───── Фрагмент текста ─────
Батай пытается подкрепить свой опыт разрушения отчетами о мистических опытах святой Анжелы из Фолиньи. Но это безнадежная попытка. Мистический опыт не передается и не верифицируется. Всё, о чем говорит Анжела, характеризует её саму, а отнюдь не Бога. Её отчеты о мистических видениях никак не могут служить основой для понятия о Боге. Батай на равных с ней может поделиться своими мистическими переживаниями. Они так же расскажут нам только о Батае, но не о Боге.

Однако Батай не делится с нами своим опытом, но скорее выступает пропагандистом мистического опыта, как дверью к Богу, альтернативной традиционным дверям обетов, обрядов, молитв и покаяний. Но святые, имевшие мистический опыт никогда не противопоставляли его повседневной практике церковной жизни.

От Анжелы из Фолиньи Батай переходит к Декарту:

II ДЕКАРТ

В начале этой главки Батай приводит свидетельство Декарта о его пути к идее Бога. Декарт, в передаче Батая, говорит:

“Задержавшись достаточно долго на этом размышлении, можно постепенно обрести весьма ясное, если я могу так выразиться, интуитивное понимание разумной природы вообще; идея такой природы, рассматриваемая без ограничений, являет нам Бога, а в ограниченном виде – ангела или человеческую душу”.
───── Фрагмент набора данных ─────
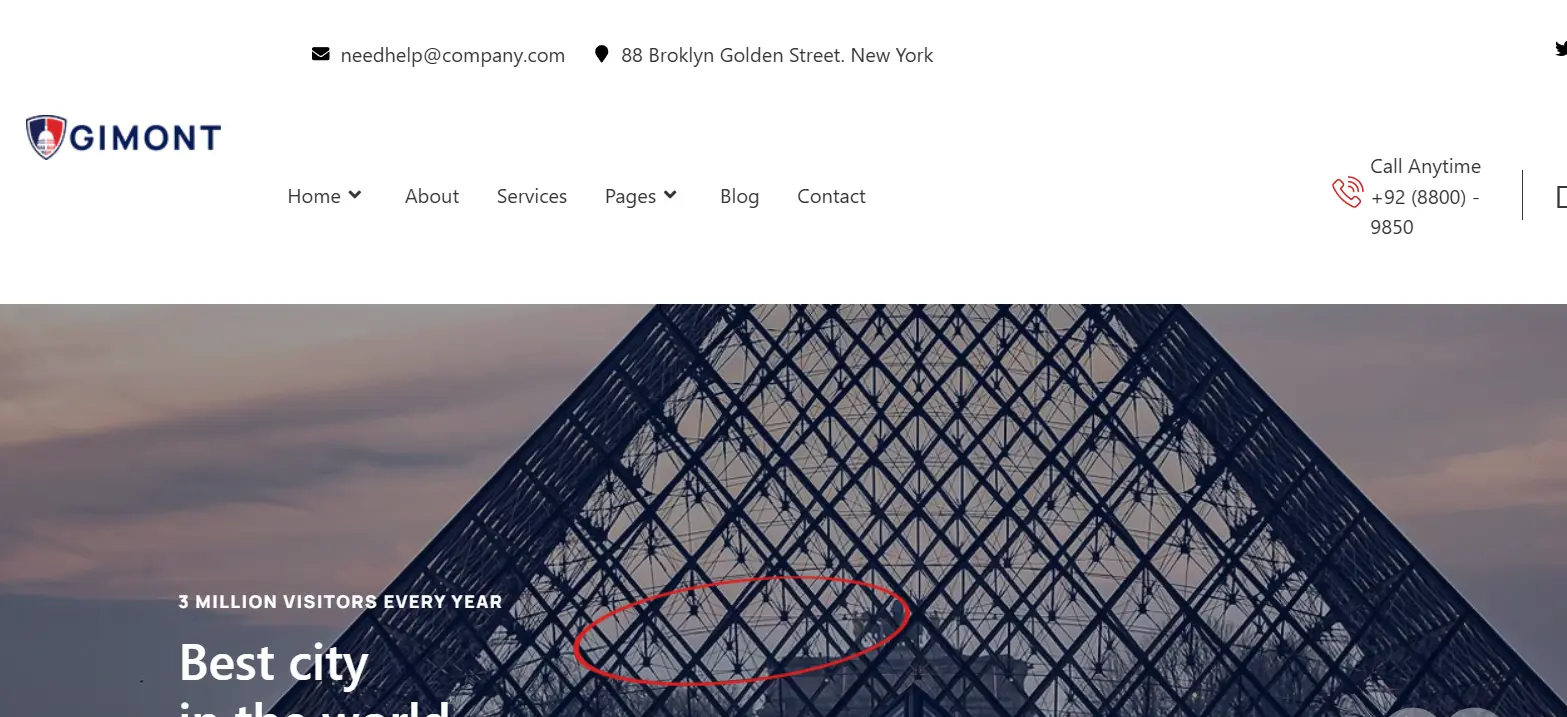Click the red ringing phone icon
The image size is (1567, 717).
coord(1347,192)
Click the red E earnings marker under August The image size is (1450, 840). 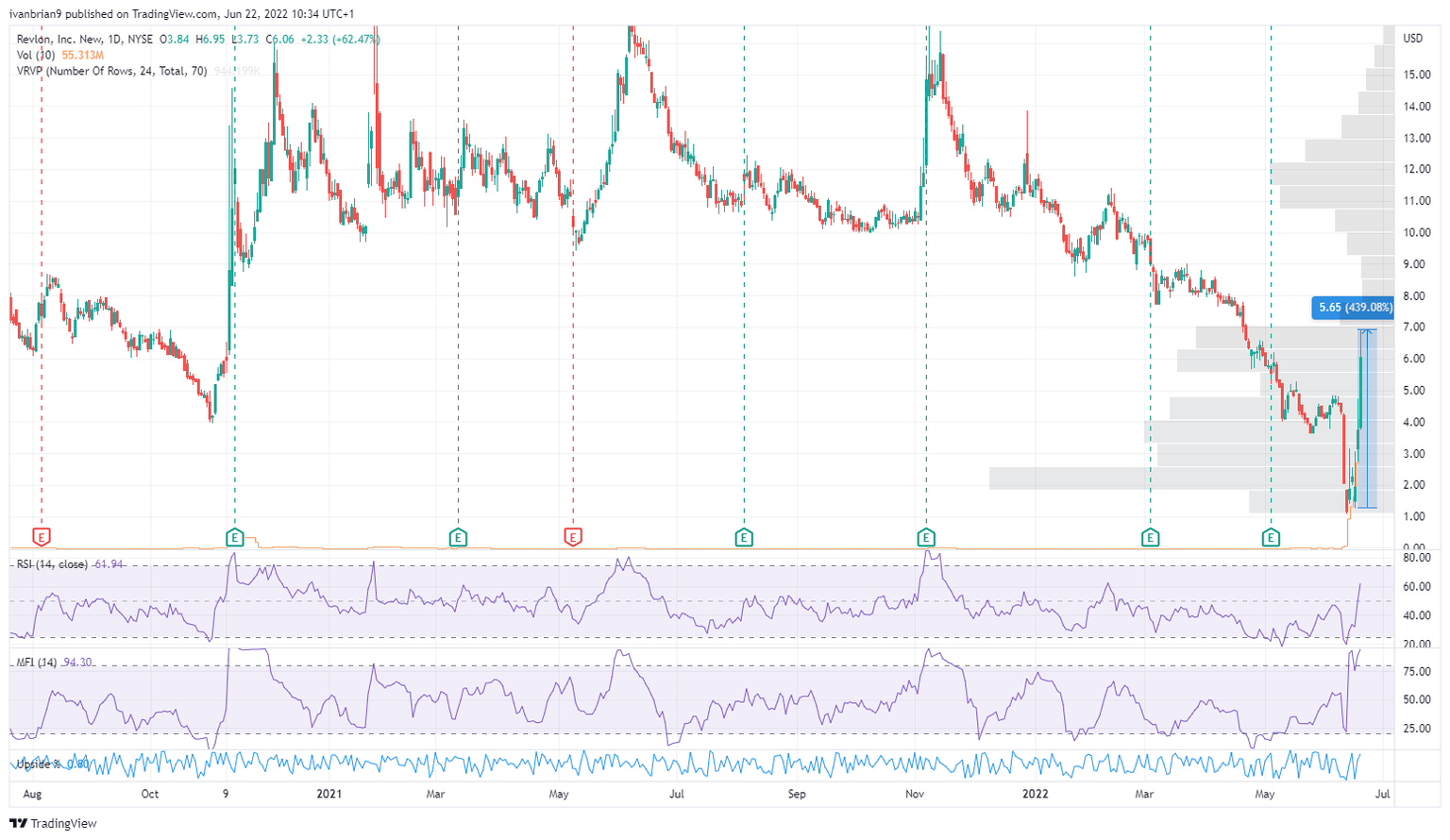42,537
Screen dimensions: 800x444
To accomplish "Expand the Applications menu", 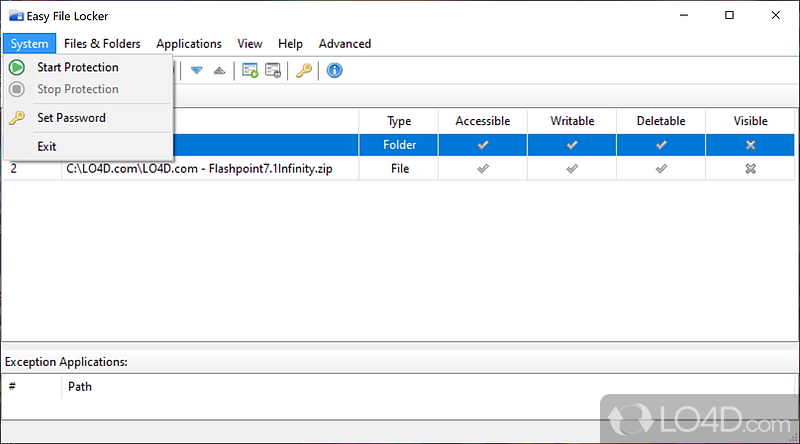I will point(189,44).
─────
▶ Описание задания
Пожалуйста, ответьте на вопросы по фрагменту о Батае:
(a) Чьими отчетами о мистических опытах Батай пытается подкрепить свой опыт разрушения?
(b) Чему, по словам автора, святые, имевшие мистический опыт, никогда его не противопоставляли?
(c) Что, согласно словам Декарта в передаче Батая, являет нам идея разумной природы в ограниченном виде?

▶ Решение упражнения
(a) Отчетами святой Анжелы из Фолиньи.
(b) Повседневной практике церковной жизни.
(c) Ангела или человеческую душу.